• [Task prompt]: Print the first line of the records below and every line after it, up to and including the line with "The image size is (354, 219).". Print nothing else.

BEGIN

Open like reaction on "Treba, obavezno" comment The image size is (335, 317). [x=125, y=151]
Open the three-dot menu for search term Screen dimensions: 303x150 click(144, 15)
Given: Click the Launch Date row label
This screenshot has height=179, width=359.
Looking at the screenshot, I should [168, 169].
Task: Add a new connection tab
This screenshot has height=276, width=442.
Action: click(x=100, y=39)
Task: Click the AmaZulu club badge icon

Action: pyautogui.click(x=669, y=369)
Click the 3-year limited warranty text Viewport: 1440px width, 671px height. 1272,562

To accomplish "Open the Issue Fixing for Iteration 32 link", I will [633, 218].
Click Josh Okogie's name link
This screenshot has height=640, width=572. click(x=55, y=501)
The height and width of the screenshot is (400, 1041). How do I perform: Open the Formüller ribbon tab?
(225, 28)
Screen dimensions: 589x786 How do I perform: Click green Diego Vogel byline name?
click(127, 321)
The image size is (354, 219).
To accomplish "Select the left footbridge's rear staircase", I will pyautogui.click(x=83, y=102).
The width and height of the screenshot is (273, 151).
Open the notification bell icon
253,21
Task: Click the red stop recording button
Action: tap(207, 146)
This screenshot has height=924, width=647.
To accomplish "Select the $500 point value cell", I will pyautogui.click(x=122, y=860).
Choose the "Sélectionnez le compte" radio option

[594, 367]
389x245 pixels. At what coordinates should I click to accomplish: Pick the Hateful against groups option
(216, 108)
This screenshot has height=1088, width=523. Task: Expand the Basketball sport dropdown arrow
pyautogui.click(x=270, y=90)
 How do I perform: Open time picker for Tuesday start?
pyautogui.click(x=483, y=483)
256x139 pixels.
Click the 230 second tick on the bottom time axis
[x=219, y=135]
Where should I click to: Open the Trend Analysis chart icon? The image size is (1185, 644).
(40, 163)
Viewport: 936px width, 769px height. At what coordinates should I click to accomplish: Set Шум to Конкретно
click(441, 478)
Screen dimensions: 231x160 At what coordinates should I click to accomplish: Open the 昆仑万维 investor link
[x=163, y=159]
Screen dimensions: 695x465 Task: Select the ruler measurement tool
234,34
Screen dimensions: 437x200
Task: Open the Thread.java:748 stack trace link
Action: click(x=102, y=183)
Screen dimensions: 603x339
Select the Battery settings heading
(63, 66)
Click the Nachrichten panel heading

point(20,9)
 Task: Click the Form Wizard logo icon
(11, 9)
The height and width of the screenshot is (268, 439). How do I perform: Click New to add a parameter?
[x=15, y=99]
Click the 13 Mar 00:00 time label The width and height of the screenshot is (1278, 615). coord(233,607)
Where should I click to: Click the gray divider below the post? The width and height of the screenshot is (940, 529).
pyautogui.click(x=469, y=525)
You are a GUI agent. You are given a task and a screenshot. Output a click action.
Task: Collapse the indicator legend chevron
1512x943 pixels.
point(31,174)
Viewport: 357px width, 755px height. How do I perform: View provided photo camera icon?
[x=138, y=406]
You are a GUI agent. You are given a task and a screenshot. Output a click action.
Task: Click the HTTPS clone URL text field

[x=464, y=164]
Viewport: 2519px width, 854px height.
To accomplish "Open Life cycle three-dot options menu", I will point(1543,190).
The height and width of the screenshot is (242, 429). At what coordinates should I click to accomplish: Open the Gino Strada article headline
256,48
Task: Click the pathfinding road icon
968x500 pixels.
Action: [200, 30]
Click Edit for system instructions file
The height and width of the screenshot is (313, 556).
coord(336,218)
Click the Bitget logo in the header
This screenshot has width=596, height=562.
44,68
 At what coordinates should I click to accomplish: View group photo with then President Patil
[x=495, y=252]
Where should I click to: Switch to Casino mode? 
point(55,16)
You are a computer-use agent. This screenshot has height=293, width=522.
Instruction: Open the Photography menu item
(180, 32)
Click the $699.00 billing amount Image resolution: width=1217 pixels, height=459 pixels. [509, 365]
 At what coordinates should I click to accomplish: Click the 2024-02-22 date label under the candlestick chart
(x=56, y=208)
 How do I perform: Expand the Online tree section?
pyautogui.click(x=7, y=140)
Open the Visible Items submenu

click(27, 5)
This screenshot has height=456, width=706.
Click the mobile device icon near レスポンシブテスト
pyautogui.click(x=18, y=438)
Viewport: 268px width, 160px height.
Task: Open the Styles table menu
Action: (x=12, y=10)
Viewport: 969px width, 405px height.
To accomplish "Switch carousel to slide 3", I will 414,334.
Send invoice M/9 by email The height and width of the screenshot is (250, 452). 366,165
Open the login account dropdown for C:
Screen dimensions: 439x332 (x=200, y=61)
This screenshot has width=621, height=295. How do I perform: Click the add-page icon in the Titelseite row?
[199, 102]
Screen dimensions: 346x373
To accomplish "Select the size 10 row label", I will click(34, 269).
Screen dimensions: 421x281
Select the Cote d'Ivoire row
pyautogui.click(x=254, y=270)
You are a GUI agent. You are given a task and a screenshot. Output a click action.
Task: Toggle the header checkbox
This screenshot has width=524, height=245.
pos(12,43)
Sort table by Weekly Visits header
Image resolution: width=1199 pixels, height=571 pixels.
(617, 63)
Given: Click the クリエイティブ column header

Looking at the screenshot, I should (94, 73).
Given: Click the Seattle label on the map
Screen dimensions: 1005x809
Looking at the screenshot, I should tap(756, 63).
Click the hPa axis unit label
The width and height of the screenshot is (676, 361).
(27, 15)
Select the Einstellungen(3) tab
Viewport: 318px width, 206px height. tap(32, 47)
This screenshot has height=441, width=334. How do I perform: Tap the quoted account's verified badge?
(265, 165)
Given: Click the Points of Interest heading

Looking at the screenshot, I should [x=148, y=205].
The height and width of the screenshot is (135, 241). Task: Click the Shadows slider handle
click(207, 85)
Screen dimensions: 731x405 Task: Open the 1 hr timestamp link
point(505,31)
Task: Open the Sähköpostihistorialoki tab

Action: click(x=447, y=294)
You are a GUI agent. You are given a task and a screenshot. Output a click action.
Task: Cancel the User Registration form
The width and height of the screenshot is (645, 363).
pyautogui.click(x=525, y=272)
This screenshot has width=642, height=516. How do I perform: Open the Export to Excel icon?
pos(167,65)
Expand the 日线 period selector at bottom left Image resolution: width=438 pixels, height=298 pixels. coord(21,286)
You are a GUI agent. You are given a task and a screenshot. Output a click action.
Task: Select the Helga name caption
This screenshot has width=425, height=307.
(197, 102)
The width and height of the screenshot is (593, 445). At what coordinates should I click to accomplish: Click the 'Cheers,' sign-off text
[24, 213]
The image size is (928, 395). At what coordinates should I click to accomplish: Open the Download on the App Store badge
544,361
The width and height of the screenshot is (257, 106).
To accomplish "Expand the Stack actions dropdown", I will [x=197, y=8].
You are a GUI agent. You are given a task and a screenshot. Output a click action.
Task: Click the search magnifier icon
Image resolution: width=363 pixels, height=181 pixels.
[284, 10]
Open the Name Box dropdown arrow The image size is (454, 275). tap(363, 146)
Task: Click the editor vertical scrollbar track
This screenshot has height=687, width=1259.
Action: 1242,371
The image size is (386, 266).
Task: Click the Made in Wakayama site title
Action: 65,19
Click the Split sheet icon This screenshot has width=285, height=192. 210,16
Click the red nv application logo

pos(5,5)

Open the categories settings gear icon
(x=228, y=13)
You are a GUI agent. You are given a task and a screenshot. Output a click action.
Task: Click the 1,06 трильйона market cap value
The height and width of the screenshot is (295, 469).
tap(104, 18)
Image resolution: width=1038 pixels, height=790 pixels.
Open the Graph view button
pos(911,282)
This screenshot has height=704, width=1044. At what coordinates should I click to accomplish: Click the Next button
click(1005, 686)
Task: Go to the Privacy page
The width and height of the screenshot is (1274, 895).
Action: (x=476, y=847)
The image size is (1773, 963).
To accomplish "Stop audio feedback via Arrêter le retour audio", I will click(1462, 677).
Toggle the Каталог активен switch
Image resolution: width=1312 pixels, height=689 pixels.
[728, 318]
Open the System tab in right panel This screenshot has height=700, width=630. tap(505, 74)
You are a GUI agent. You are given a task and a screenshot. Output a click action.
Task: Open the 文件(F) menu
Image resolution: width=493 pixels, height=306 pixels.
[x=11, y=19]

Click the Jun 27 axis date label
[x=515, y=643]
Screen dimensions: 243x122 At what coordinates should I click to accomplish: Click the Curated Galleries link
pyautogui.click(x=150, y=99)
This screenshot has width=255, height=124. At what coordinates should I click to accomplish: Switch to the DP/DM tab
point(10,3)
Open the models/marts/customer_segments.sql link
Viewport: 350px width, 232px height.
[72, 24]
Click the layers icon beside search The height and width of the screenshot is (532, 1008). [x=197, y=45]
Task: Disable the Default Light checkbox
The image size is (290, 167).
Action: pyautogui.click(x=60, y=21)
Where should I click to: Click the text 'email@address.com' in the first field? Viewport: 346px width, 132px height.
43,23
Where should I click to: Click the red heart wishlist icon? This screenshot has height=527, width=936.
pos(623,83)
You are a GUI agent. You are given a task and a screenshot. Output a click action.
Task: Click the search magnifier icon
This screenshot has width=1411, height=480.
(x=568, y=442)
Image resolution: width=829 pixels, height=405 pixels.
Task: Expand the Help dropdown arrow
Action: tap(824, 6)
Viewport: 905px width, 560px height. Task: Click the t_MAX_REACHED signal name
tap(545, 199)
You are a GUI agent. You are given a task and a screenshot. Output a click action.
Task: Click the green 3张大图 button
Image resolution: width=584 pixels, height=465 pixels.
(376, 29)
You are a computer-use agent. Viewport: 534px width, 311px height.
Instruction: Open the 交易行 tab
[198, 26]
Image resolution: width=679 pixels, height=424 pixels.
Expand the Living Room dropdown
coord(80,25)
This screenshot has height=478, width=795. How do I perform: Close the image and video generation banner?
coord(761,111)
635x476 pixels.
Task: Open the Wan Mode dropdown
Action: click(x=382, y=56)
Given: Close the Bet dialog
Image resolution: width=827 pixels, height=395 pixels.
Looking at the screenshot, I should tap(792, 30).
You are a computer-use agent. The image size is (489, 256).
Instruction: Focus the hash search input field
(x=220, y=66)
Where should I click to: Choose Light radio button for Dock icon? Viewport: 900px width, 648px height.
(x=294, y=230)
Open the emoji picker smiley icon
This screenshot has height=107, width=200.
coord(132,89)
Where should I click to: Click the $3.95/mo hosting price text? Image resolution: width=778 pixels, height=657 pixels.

END

• [Output of the task]:
Open like reaction on "Treba, obavezno" comment The image size is (335, 317). [x=125, y=151]
Open the three-dot menu for search term Screen dimensions: 303x150 click(144, 15)
Given: Click the Launch Date row label
This screenshot has height=179, width=359.
Looking at the screenshot, I should [168, 169].
Task: Add a new connection tab
This screenshot has height=276, width=442.
Action: click(x=100, y=39)
Task: Click the AmaZulu club badge icon

Action: pyautogui.click(x=669, y=369)
Click the 3-year limited warranty text Viewport: 1440px width, 671px height. 1272,562

To accomplish "Open the Issue Fixing for Iteration 32 link", I will [633, 218].
Click Josh Okogie's name link
This screenshot has height=640, width=572. click(x=55, y=501)
The height and width of the screenshot is (400, 1041). How do I perform: Open the Formüller ribbon tab?
(225, 28)
Screen dimensions: 589x786 How do I perform: Click green Diego Vogel byline name?
click(127, 321)
The image size is (354, 219).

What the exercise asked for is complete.